报告题目:Feature screening for clustering analysis
报告人:席瑞斌,北京大学数学科学学院、统计科学中心长聘副教授、研究员
报告时间:2022年12月8日(周四)上午 9:30-11:00
腾讯会议:690-950-4009
报告摘要:We consider feature screening for ultrahigh dimensional clustering analyses. Based on the observation that the marginal distribution of any given feature is a mixture of its conditional distributions in different clusters, we propose to screen clustering features by independently evaluating the homogeneity of each feature’s mixture distribution. Important clustering-relevant features have heterogeneous components in their mixture distributions and unimportant features have homogeneous components. The well-known EM-test statistic is used to evaluate the homogeneity. Under general parametric settings, we establish the tail probability bounds of the EM-test statistic for the homogeneous and heterogeneous features, and further show that the proposed screening procedure can achieve the sure independent screening and even the consistency in selection properties. Limiting distribution of the EM-test statistic is also obtained for general parametric distributions. The proposed method is computationally efficient, can accurately screen for important clustering-relevant features and help to significantly improve clustering, as demonstrated in our extensive simulation and real data analyses.
+---+
> **任务清单**:
a. 根据这则聚类特征筛选报告通知,报告所用的腾讯会议号是多少?
b. 从这则聚类特征筛选报告通知的最后一句之后接着往下写。

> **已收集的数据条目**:
+---+
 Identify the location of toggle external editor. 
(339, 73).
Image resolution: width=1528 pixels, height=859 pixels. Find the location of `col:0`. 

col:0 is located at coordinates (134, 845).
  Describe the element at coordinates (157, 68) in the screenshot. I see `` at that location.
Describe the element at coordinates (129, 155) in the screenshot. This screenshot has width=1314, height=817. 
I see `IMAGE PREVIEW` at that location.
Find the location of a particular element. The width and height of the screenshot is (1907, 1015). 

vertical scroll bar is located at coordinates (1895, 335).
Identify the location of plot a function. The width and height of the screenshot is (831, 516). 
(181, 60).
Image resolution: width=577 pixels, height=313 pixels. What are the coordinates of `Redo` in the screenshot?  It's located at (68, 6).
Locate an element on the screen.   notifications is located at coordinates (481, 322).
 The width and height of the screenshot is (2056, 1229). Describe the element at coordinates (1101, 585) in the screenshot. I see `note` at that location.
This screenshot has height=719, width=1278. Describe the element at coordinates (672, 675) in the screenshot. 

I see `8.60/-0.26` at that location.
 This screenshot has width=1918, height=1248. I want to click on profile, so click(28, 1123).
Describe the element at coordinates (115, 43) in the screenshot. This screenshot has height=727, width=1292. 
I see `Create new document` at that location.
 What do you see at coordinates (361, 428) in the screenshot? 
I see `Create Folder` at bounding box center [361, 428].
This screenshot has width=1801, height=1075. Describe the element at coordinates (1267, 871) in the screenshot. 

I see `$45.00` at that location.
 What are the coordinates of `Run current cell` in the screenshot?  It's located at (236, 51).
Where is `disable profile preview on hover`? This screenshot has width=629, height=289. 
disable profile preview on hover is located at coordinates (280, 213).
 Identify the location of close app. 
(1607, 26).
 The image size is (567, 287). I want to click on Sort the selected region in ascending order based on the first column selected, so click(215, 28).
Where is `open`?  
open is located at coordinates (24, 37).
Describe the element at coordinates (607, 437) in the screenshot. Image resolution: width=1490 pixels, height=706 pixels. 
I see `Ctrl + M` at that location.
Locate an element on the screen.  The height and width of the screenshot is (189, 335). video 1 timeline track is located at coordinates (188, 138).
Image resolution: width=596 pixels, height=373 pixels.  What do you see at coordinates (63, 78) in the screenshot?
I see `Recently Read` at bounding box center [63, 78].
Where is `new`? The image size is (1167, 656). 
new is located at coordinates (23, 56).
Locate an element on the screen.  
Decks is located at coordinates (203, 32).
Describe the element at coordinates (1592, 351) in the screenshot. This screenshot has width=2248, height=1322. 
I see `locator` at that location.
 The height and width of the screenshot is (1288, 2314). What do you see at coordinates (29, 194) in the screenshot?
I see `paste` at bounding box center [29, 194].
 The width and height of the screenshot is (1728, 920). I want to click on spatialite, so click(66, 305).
+---+
> **答案列表**:
a. 690-950-4009

b.
报告人简介:席瑞斌,北京大学数学科学学院、统计科学中心长聘副教授、研究员。2014年入选国家级重大人才青年计划,中国现场统计协会理事、青年统计学家协会副会长、中国现场统计研究会计算统计分会常务理事,Statistics theory and related fields 编委。2009年毕业于美国圣路易斯华盛顿大学,2009-2012年在哈佛大学医学院从事生物医学信息学方面的研究。2012年9月加入北京大学。席瑞斌的主要研究方向是生物统计、生物信息、生物大数据的统计分析、图模型、高维统计等。席瑞斌近年来有40多篇文章发表于Nature, Nature Genetics, PNAS, Science Translational Medicine, Nature Communications, Nucleic Acids Research, Journal of Hepatology, Bioinformatics, Biometrika, IEEE Transactions on Knowledge and Data Engineering等顶级或权威学术期刊。